Task statement:
Please copy the lines below without any change, starting at the line that contains "Open the app launcher grid icon" and ending at the line that contains "pos(463,339)", with both of those lines included.

#####

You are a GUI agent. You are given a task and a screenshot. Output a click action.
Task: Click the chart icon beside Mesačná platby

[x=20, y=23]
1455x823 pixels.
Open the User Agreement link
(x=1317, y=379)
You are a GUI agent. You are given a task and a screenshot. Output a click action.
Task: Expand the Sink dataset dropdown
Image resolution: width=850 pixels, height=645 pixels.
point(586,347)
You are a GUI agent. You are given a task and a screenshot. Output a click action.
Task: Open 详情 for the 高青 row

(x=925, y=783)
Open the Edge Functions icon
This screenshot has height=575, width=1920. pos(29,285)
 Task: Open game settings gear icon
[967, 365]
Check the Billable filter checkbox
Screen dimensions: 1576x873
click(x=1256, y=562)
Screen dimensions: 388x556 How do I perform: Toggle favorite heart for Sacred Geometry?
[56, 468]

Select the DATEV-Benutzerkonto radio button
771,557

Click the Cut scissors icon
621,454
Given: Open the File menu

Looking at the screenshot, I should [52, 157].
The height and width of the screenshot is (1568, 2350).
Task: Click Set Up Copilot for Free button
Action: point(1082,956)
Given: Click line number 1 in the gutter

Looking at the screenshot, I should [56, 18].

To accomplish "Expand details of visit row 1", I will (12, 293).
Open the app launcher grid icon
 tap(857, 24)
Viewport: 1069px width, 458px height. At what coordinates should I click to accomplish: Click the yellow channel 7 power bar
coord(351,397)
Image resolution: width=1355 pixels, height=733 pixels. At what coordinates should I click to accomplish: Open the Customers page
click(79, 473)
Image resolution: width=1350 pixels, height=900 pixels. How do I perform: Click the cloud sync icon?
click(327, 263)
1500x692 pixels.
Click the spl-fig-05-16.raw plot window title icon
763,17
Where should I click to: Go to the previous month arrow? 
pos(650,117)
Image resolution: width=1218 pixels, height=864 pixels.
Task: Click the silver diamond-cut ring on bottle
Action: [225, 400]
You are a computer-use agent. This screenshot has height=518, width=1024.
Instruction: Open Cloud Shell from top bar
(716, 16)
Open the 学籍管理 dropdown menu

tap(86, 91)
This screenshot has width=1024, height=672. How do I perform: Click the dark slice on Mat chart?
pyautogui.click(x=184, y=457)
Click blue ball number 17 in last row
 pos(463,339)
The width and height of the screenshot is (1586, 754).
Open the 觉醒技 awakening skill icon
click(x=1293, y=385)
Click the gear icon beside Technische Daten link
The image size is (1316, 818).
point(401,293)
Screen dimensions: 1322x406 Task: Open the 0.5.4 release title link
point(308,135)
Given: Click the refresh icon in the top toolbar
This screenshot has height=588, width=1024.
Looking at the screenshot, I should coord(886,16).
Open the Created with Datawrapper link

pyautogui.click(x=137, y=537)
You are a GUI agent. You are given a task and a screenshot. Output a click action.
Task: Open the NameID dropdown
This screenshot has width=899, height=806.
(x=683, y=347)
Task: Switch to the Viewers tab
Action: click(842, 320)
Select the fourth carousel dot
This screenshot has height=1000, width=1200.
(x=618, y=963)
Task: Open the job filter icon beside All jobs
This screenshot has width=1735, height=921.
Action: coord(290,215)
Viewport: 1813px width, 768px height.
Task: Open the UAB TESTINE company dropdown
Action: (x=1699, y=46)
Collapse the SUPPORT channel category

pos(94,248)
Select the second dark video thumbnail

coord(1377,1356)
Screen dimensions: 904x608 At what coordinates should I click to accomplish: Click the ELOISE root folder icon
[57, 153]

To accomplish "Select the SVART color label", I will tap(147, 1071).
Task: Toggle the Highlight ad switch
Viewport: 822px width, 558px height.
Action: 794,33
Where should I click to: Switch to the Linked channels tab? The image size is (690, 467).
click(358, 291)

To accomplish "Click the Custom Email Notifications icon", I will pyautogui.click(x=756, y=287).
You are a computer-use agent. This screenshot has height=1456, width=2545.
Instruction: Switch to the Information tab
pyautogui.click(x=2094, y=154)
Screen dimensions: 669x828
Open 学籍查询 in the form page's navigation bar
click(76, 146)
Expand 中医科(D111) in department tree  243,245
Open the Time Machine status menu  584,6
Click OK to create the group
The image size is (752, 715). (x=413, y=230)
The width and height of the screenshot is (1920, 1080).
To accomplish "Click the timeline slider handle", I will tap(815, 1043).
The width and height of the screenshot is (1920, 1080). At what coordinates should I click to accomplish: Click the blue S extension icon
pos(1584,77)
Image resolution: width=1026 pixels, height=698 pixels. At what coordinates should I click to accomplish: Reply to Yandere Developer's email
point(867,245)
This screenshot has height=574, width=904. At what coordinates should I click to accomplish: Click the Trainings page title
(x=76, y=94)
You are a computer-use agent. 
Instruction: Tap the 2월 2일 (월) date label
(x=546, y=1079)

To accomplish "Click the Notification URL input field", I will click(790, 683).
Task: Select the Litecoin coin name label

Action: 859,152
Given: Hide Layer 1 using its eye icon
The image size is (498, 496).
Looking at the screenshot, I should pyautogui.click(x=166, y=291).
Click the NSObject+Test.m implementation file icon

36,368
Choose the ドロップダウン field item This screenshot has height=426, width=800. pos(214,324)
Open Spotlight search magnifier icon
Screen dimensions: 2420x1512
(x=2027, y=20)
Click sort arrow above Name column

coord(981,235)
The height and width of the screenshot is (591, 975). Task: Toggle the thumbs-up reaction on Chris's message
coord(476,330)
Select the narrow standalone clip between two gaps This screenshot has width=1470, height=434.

#####

Solution:
Open the app launcher grid icon
 tap(857, 24)
Viewport: 1069px width, 458px height. At what coordinates should I click to accomplish: Click the yellow channel 7 power bar
coord(351,397)
Image resolution: width=1355 pixels, height=733 pixels. At what coordinates should I click to accomplish: Open the Customers page
click(79, 473)
Image resolution: width=1350 pixels, height=900 pixels. How do I perform: Click the cloud sync icon?
click(327, 263)
1500x692 pixels.
Click the spl-fig-05-16.raw plot window title icon
763,17
Where should I click to: Go to the previous month arrow? 
pos(650,117)
Image resolution: width=1218 pixels, height=864 pixels.
Task: Click the silver diamond-cut ring on bottle
Action: [225, 400]
You are a computer-use agent. This screenshot has height=518, width=1024.
Instruction: Open Cloud Shell from top bar
(716, 16)
Open the 学籍管理 dropdown menu

tap(86, 91)
This screenshot has width=1024, height=672. How do I perform: Click the dark slice on Mat chart?
pyautogui.click(x=184, y=457)
Click blue ball number 17 in last row
 pos(463,339)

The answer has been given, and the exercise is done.